2. Make sure your SOMANET node is accessible by the EtherCAT master by typing:

ethercat slave


The output should indicate a presence of the SOMANET node and pre-operational state if the slave side software is running:

0  0:0  PREOP  +  CiA402 Drive

3. Set all the parameters for you motor in the sc_sncn_ethercat_drive/examples/app_demo_master_cyclic/sdo_config/sdo_config.csv file This is a Comma Separated Values formatted files. The parameters are in the format:

index, subindex,      axis 1,      axis 2,      axis 3,      axis 4,      axis 5,      axis 6

4. Navigate with the terminal to the application directory on the hard disk. The compiled binaray is in the bin folder. Then execute the application. Use the -o flag if you want to enable sdo parameters upload from the sdo_config.csv file:

bin/app_demo_master_cyclic -o

5. The application will display the actual position, velocity and torque of each connected slaves. You can then switch to CSP, CSV or CST mode by pressing p, v or t and set a target value by typing a number and press enter:

-----------------------------------------------------------------------
Slave  0: Torque control            0
Position            6406599 | Velocity       9 | Torque    18
-----------------------------------------------------------------------

> 100

6. You can stop the selected slave with s (stop all the slaves with ss). Quit the app with q. And change the selected slave with the up and down keyboard arrows (the current selected slave is highlighted). If a slave in fault state you need to acknowledge the fault with a to reset it.

## Examine the code¶

Initialization:
• The master is initialized with ecw_master_init.
• Then we read the number of slaves with ecw_master_slave_count. Is is used later to loop through all the slaves.
• If enabled we uploads the sdo parameters with write_sdo_config using the parameter parsed from the sdo_config.csv file.
• The master is started with ecw_master_start
• The rest is initialisation of various data structures used by the app. The profiler settings are initialized using values from the command line arguments.
Main loop:

To be able to handle multiple slave all the functions of the main loop are executed for each slaves using a for loop with the slave count parameter. So each slave is handled independently. Only the commands entered by the user apply to only the selected slave. The selected slave is known by using the select local variable which is changed using the up and down arrows.

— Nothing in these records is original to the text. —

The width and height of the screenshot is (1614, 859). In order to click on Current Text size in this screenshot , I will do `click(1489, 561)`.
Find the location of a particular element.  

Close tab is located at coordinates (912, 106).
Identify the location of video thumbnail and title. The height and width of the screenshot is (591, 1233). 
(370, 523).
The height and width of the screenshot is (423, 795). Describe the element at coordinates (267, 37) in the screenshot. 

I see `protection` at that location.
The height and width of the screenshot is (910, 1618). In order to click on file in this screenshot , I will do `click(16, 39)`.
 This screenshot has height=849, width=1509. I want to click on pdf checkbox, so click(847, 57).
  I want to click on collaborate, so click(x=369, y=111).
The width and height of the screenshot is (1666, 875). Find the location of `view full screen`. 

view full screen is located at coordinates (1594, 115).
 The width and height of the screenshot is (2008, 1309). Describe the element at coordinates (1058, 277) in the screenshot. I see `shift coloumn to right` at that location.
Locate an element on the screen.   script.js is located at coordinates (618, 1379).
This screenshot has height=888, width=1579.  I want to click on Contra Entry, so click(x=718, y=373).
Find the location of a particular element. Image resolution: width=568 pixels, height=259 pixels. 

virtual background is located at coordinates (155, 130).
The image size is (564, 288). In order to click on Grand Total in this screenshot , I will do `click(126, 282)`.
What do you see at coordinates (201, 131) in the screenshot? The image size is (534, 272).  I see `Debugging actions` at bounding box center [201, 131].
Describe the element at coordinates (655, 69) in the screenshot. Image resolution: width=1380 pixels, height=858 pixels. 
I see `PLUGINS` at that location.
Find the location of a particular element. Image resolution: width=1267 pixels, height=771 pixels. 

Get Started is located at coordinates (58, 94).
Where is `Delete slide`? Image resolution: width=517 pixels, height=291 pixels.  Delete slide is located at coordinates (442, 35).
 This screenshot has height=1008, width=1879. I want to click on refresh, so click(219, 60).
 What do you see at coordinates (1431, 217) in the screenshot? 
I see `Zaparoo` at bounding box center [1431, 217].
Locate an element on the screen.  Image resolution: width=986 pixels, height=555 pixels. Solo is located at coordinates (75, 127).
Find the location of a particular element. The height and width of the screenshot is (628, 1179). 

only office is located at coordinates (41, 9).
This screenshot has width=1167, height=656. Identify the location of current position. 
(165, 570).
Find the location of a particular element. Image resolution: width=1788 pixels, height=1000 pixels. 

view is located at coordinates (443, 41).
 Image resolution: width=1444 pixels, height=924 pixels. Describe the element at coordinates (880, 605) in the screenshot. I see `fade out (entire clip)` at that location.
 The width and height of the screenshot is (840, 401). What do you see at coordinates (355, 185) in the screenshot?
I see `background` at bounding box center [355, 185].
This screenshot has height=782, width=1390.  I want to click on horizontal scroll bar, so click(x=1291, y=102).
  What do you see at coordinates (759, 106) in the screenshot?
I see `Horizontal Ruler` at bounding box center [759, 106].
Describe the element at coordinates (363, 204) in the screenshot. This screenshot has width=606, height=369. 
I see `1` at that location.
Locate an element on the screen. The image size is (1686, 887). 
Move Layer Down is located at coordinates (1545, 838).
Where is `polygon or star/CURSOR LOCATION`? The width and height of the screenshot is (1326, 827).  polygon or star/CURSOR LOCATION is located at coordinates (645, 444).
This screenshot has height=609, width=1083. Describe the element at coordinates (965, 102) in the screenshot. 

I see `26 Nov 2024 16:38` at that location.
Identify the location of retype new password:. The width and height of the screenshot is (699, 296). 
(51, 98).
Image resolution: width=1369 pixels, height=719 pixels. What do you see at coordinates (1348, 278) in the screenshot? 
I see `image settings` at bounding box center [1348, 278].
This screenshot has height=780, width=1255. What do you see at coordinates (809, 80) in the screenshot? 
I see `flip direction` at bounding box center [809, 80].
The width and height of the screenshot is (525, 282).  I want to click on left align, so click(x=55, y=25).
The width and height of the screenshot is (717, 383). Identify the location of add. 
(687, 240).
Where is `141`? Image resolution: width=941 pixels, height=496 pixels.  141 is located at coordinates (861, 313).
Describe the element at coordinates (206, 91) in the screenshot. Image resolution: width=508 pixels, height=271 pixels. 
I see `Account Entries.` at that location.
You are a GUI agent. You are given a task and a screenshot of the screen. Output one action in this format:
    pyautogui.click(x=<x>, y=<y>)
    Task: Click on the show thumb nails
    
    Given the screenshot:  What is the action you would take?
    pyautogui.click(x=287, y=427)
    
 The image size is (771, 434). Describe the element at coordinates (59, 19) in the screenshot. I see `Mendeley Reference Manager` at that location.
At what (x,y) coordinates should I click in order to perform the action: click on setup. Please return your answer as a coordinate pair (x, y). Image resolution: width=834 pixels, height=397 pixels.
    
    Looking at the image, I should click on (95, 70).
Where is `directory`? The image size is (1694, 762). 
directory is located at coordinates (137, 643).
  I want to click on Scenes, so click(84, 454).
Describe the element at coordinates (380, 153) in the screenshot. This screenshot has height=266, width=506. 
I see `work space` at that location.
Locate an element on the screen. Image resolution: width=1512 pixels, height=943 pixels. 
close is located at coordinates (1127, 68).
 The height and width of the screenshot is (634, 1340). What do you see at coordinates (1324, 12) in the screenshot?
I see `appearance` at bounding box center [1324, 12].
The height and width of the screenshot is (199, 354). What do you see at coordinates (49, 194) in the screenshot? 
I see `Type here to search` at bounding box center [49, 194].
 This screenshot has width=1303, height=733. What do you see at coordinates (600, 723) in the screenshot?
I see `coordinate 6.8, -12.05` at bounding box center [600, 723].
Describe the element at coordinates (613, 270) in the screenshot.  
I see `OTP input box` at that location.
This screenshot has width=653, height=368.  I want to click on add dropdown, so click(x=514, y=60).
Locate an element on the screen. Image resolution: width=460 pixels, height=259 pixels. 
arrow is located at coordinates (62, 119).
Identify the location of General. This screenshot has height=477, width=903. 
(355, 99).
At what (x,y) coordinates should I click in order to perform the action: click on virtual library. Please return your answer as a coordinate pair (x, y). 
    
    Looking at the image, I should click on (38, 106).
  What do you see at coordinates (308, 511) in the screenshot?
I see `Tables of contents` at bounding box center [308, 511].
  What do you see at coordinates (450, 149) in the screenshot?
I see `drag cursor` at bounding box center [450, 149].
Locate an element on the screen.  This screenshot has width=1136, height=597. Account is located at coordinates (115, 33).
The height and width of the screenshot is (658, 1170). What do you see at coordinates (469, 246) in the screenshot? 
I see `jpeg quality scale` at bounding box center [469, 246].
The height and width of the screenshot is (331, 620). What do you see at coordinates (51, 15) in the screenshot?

• In the main loop the communication with the slave is done with ecw_master_cyclic_function.
• The pdo values are read and write with pdo_handler.
• The display_slaves function display the slaves data (position, velocity, torque) and state.
• cs_command is managing the console commands. It will change the opmode, the selected slave and initialize the profiler when a new target is entered.
• state_machine_control is an important function. It manages the slave state machine to switch to the opmode selected by the user. It basically puts the slave in SWITCH_ON_DISABLED state when switching the opmode and in OP_ENABLED state to enable the operation after the opmode is set.
• target_generate generates a new position, velocity or torque target for each loop using the profiler.